Microsoft President Brad Smith and executive director of communications Carol Ann Brown released a list of the “Top 10 Tech Issues For 2018.”

“As the calendar flips to 2018, we are looking back at the top tech issues of the last year, offering our perspectives for the coming 12 months, recapping what we’ve learned, and sharing how Microsoft is helping to address these issues,” the executives wrote.

The first issue they cite is cybersecurity, a topic that was at the forefront of political discourse following the hacks at Equifax and the reported Russian hacking of U.S. election terminals in 2016.

“On Nov. 1, social media companies testified before two congressional committees about the impact of Russian-sponsored advertising on the 2016 elections. The hearings were the result of months of deepening scrutiny and growing self- awareness about the breadth of these efforts. We haven’t seen this much controversy about foreign intervention in American politics since the Red Scares of the 20th century and, perhaps even more pertinent, when John Adams, the second president of the United States, was dealing with Napoleon Bonaparte and the impact of an Anglo-French war on the United States,” the pair wrote.

“In 2018 the world must build on this collaboration. A first key step will need to come from the tech sector itself. The first half of the year should provide the opportunity for global technology leaders to come together and adopt a cyber-security tech sector accord,” the executives wrote. “New governmental steps in 2018 will be vital as well. We need governments to recognize where international law applies to cyberattacks and fill in the gaps where it does not.”

The executives also wrote about the need to come up with a legislative solution for the Deferred Action for Childhood Arrivals (DACA) program.

“In America today, immigration and the tech sector are deeply connected, a reality that underpins the recent political debates on this issue. Perhaps in more than any other part of the economy, immigration has played a vital role not just in the success of individual tech companies, but in the global leadership position of the entire American tech sector,” the executives wrote.

“Either Congress will have acted on DACA, the president will have postponed his six-month deadline, the courts will have intervened, or 800,000 people will wake up that day dreading deportation. Many of these individuals have no memory of living in a country other than the United States. A significant number work at tech companies, including 45 at Microsoft. There’s hope that a congressional compromise may emerge in January as part of an omnibus budget bill. If not, March 5 could well become one of the loudest days of the year. If that happens, it seems a safe bet that tech companies will make their voices heard.”

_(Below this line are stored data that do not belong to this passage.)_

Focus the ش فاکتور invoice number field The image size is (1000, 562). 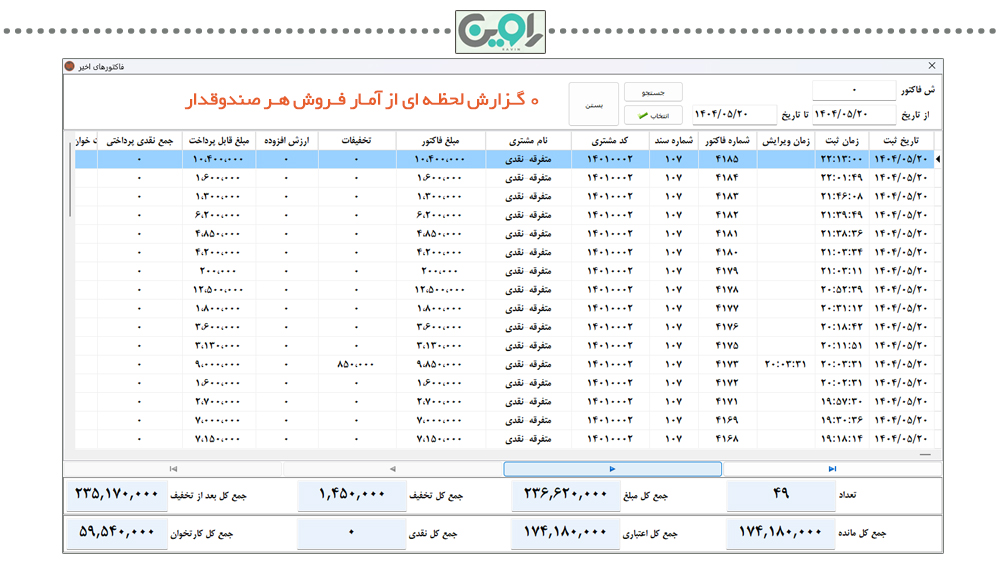point(853,91)
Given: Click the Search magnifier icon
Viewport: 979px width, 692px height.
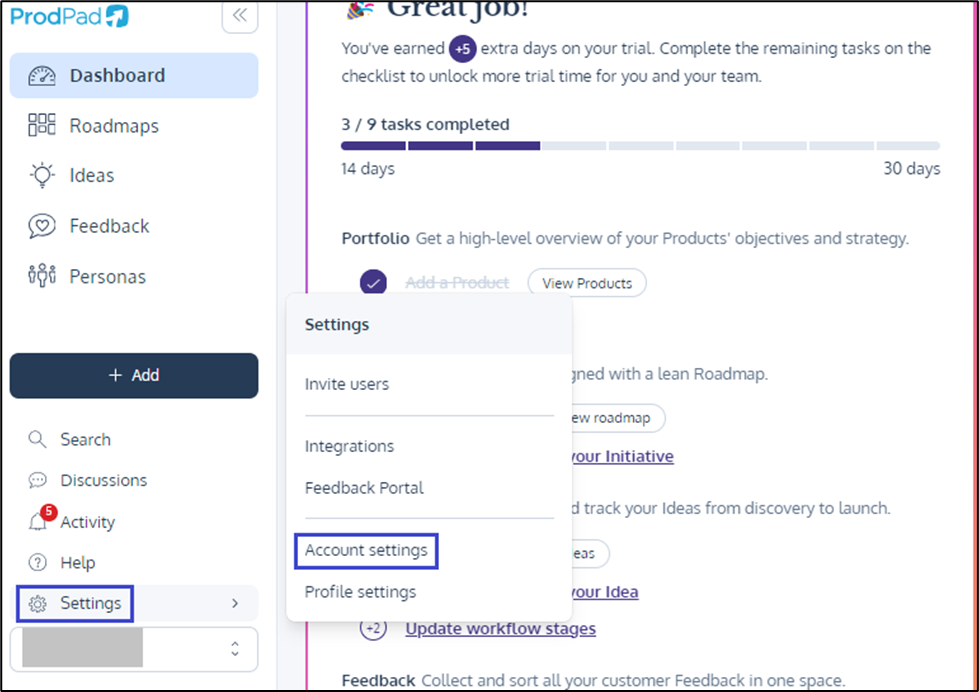Looking at the screenshot, I should [x=37, y=439].
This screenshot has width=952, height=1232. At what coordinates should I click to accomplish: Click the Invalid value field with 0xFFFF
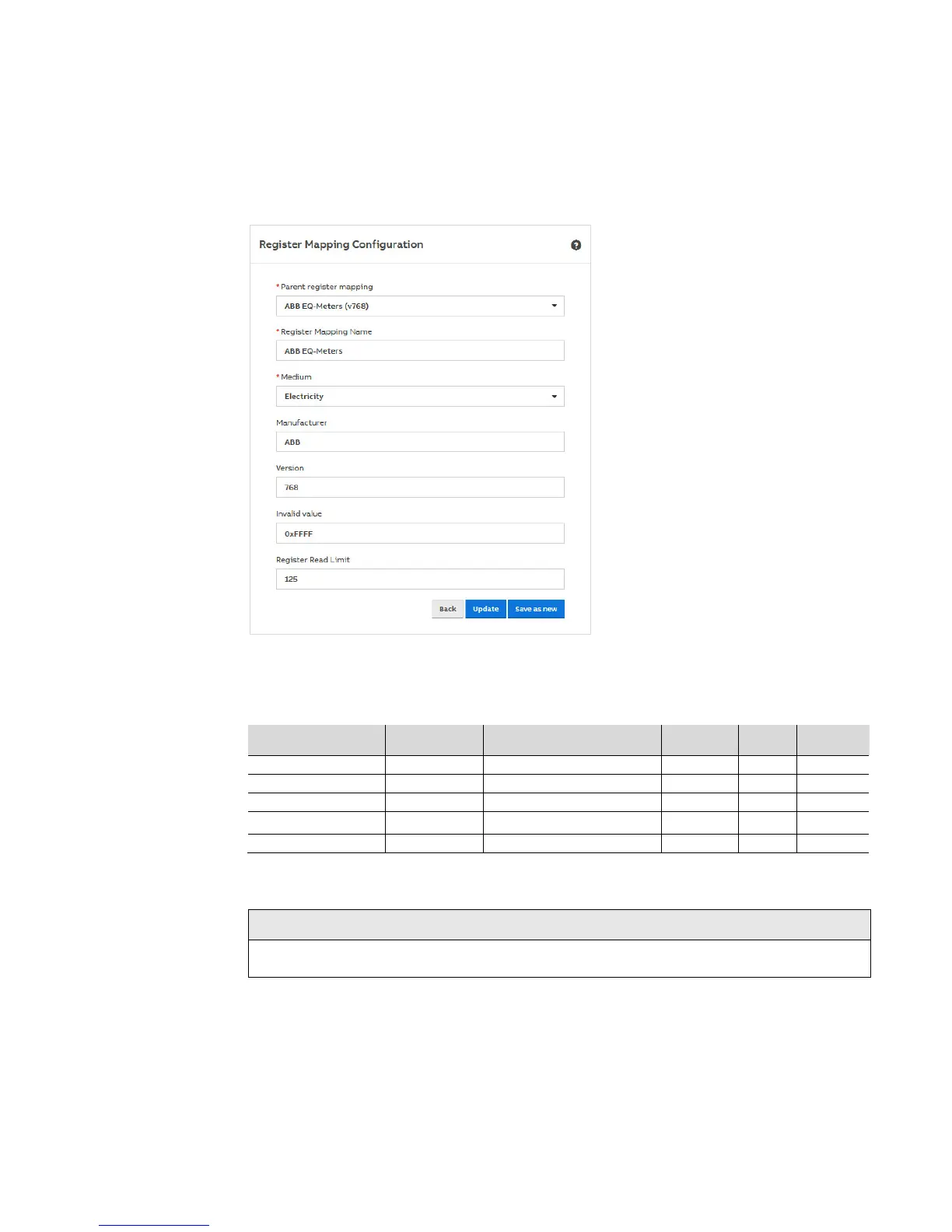point(420,534)
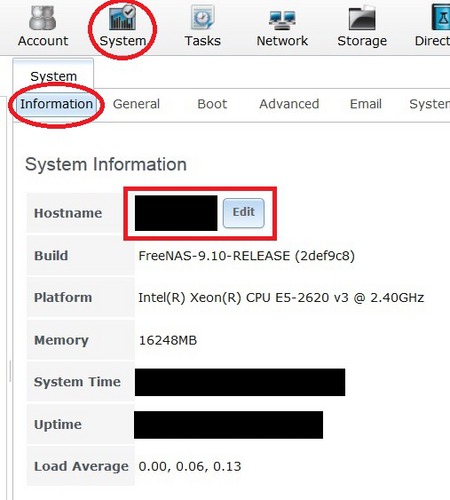
Task: Select the Information sub-tab
Action: point(56,104)
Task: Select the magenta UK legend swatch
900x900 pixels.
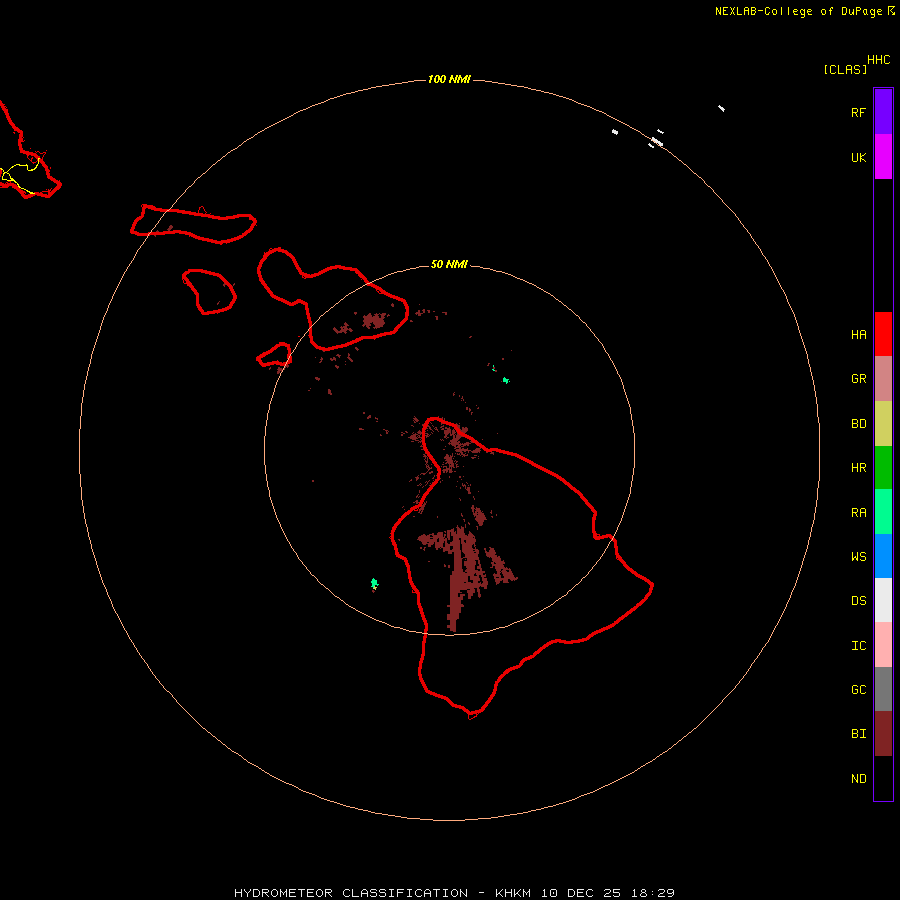Action: pos(883,157)
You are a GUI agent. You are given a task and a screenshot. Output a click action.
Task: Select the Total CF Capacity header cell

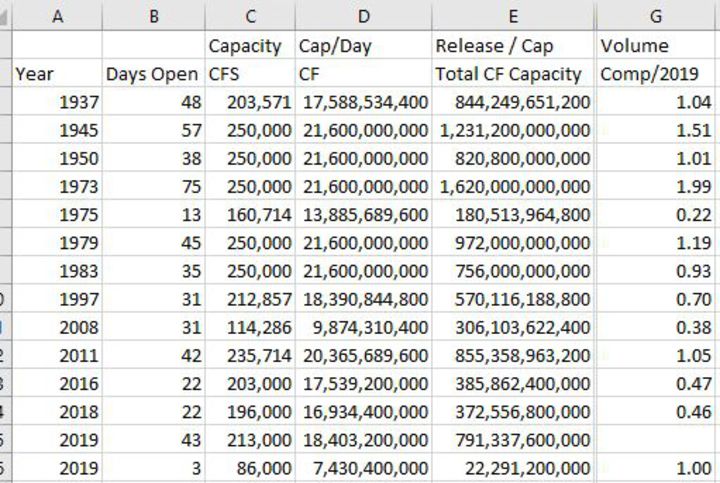click(x=513, y=74)
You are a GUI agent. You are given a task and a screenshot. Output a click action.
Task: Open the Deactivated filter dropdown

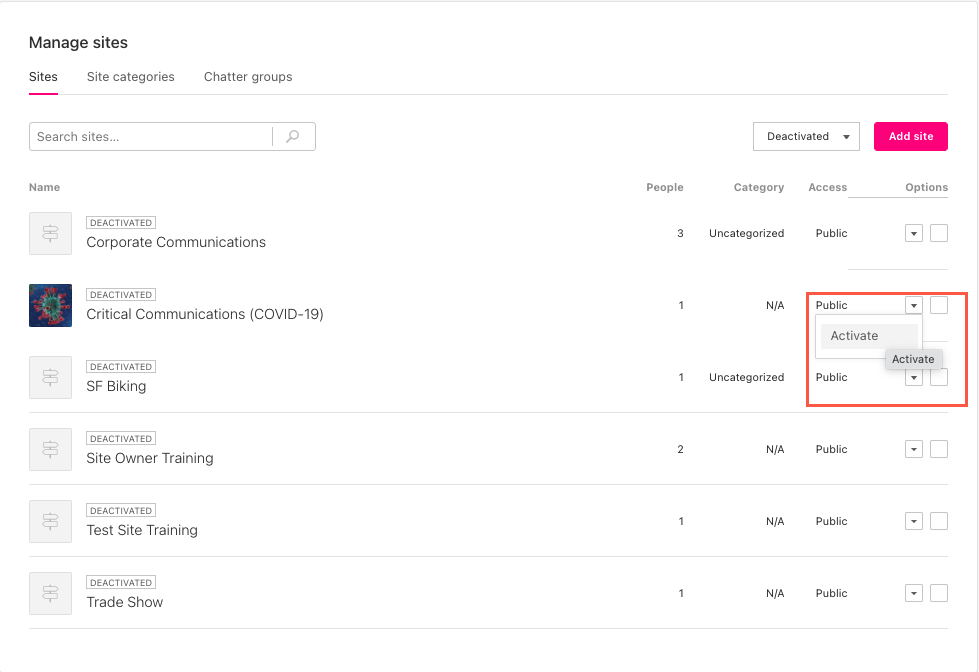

Net-neutrality also got a shout out.

“The year we just completed marked an apparent end to the Federal Communications Commission’s net neutrality rules in the United States. But it was hardly the end of the debate about the regulation of underlying telecommunications services and access to so-called OTT or “Over the Top” services like Netflix, YouTube, Spotify or next-generation consumer and business services delivered from Microsoft and other companies operating datacenters,” Smith and Brown wrote.

“No debate that has lasted this long will end with a single vote. Already the work for 2018 has begun with a new round of legal challenges, state legislation, and deliberations in Congress. The ISPs themselves are pledging that they will avoid the discrimination that consumer groups and tech companies fear. It’s a wise course. An issue that began when Bill Clinton was president will undoubtedly last beyond this administration and its FCC – and perhaps the two or three after them as well. One of the arguments of net neutrality opponents is that regulation isn’t needed. If the ISPs act otherwise and prove that it is, the result could well be the lasting and bipartisan net neutrality rules that so far have proved elusive.”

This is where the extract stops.